▶ [The task]: Repeat the lines below exactly as written, please, from the line with "Select the Dropbox folder" to the line with "1280x800 pixels.", both lines included, and no others.

Segment Start: Stored data

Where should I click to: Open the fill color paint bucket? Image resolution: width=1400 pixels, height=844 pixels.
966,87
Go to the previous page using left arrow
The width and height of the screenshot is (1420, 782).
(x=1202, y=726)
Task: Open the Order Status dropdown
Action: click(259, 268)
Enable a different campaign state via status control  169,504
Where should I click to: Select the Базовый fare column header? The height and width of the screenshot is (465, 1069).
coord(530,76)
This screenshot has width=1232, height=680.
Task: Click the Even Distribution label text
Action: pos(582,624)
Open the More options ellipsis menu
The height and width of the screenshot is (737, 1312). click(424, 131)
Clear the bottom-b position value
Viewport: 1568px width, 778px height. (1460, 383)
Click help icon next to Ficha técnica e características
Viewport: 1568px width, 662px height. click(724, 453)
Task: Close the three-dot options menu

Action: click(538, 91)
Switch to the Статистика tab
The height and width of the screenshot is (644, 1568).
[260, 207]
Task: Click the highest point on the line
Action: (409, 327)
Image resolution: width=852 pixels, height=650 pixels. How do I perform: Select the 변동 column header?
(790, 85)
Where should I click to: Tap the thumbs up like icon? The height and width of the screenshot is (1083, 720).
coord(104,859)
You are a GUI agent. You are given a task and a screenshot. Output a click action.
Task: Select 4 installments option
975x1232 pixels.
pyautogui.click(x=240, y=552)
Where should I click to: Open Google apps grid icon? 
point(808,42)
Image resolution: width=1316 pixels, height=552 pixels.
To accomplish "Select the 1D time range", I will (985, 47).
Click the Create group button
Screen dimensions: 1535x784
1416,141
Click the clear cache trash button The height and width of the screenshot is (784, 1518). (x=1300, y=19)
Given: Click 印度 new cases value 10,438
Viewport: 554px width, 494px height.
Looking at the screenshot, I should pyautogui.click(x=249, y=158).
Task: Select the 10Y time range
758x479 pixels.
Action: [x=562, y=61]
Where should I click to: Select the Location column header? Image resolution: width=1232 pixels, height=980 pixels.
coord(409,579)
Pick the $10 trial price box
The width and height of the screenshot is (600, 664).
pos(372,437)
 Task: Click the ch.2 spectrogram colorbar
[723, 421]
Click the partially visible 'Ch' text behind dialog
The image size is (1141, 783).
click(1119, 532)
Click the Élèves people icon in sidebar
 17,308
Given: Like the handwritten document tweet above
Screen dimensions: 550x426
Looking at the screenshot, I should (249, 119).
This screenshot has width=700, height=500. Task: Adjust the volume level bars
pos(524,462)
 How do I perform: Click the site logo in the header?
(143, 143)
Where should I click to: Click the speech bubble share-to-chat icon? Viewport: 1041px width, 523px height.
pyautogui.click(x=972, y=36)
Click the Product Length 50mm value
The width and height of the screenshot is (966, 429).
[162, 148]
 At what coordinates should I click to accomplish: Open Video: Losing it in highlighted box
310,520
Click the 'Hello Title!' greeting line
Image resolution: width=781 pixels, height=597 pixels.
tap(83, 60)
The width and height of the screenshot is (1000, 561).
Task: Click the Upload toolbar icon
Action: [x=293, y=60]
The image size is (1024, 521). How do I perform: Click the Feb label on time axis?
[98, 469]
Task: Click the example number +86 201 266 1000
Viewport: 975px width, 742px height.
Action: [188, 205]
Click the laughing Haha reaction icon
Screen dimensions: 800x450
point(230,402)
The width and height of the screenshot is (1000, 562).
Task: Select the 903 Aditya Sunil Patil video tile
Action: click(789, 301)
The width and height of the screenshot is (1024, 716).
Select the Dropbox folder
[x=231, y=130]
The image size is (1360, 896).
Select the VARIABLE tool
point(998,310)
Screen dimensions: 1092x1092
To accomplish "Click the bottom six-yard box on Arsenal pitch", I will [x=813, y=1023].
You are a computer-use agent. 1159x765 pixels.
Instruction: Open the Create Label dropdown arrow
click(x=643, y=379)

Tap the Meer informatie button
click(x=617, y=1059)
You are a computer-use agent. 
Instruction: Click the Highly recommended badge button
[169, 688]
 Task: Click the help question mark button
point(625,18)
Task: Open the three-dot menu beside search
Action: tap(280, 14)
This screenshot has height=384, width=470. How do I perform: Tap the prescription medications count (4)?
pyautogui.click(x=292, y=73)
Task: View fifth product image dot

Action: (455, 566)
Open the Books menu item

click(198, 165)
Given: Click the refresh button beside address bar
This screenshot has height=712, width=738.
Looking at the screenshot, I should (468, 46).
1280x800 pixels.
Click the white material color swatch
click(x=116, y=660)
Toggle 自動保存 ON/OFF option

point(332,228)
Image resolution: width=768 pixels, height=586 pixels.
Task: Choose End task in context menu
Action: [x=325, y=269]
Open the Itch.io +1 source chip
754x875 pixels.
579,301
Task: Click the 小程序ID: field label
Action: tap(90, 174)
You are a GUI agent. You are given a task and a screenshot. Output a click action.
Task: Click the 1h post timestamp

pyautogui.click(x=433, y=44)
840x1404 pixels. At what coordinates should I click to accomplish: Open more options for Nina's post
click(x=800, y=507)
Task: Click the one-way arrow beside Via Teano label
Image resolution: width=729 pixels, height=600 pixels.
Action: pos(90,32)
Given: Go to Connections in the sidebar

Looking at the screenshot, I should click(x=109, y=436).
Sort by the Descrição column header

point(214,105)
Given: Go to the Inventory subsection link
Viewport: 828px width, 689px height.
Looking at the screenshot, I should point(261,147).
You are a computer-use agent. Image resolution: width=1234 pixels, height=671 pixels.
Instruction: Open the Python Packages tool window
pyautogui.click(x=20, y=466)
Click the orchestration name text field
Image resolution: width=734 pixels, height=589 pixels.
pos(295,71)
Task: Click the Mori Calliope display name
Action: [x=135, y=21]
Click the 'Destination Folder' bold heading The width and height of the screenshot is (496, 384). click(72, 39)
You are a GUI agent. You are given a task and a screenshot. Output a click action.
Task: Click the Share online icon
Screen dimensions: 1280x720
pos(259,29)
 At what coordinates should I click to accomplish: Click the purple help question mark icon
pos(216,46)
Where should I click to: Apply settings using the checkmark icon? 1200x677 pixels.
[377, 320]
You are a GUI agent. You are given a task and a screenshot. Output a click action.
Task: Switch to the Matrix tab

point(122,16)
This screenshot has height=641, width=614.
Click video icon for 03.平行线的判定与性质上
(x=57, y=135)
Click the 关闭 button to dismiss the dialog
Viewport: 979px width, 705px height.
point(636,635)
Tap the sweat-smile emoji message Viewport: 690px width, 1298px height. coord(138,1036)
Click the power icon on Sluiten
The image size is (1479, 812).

Segment End: Stored data

▶ [Response area]:
Select the Dropbox folder
[x=231, y=130]
The image size is (1360, 896).
Select the VARIABLE tool
point(998,310)
Screen dimensions: 1092x1092
To accomplish "Click the bottom six-yard box on Arsenal pitch", I will [x=813, y=1023].
You are a computer-use agent. 1159x765 pixels.
Instruction: Open the Create Label dropdown arrow
click(x=643, y=379)

Tap the Meer informatie button
click(x=617, y=1059)
You are a computer-use agent. 
Instruction: Click the Highly recommended badge button
[169, 688]
 Task: Click the help question mark button
point(625,18)
Task: Open the three-dot menu beside search
Action: tap(280, 14)
This screenshot has height=384, width=470. How do I perform: Tap the prescription medications count (4)?
pyautogui.click(x=292, y=73)
Task: View fifth product image dot

Action: (455, 566)
Open the Books menu item

click(198, 165)
Given: Click the refresh button beside address bar
This screenshot has height=712, width=738.
Looking at the screenshot, I should (468, 46).
1280x800 pixels.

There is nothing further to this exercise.